#### The data

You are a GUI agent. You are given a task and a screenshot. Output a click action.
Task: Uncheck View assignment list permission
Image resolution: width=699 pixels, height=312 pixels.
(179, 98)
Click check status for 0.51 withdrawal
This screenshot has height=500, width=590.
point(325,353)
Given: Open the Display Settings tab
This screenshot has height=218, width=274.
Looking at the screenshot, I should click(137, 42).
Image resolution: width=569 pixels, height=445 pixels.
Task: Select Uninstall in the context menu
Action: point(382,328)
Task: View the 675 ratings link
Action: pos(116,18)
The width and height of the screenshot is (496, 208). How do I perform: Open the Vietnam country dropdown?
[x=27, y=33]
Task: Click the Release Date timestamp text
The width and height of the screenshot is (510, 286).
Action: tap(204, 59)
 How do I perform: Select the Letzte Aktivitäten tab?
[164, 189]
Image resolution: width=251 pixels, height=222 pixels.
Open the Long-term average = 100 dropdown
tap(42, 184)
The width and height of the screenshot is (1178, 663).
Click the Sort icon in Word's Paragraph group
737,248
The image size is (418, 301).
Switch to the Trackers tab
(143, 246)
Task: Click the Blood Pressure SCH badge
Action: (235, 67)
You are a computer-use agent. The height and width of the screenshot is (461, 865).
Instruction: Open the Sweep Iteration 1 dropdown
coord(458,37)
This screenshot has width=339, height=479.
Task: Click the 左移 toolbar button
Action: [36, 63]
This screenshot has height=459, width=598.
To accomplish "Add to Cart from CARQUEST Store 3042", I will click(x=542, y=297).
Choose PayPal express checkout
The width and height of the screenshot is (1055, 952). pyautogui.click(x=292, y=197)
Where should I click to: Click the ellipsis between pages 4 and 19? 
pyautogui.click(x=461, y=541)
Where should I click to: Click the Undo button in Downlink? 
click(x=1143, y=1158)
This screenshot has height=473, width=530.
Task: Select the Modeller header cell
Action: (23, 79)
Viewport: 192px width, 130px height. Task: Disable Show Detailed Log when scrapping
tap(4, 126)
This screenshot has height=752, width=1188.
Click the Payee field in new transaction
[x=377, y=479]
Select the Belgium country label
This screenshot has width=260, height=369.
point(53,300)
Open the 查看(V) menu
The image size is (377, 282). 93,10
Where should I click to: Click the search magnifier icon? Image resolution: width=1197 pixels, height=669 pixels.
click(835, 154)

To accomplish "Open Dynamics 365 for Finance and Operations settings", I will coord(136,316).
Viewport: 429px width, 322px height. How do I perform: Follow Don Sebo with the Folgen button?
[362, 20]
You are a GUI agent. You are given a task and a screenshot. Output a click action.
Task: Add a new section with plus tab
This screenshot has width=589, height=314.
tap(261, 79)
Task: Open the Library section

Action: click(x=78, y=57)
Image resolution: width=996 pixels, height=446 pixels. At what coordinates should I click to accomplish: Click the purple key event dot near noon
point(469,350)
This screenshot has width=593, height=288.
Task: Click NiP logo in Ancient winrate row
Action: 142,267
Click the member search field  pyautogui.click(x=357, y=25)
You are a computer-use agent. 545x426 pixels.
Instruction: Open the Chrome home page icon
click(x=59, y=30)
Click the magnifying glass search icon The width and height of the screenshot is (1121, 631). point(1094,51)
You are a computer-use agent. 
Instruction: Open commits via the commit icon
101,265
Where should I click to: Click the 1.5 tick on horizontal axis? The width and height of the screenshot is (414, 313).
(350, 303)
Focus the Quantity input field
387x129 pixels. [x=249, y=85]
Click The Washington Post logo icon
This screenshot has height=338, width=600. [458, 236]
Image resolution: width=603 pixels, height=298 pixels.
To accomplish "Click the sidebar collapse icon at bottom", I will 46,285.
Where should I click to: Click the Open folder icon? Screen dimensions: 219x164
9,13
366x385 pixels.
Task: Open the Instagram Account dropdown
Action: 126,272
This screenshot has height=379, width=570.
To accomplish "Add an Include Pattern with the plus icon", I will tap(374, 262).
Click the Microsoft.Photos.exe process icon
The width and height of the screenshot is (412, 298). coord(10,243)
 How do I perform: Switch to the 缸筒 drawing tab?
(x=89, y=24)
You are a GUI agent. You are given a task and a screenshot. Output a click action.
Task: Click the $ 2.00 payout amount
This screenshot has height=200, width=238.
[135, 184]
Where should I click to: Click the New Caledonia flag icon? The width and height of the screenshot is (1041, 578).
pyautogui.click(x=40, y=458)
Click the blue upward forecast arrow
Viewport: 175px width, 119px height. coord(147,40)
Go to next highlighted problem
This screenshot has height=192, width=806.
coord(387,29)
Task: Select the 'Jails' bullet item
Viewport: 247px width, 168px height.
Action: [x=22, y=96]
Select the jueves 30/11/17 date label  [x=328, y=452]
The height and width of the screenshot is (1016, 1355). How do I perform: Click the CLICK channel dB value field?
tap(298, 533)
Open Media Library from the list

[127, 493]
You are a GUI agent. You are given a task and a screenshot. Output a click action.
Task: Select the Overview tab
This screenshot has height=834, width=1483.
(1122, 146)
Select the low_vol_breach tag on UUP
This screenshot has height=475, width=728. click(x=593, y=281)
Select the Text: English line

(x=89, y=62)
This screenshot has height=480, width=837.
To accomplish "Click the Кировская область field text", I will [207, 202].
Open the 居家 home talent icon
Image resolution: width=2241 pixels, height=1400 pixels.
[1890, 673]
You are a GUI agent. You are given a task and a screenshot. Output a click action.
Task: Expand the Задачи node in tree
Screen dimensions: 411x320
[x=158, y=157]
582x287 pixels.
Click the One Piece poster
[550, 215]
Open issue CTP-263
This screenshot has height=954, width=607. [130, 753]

########

[Action item] In how many lines of the entries does "computer" appear? Reply with only the number.

[Problem solution] 3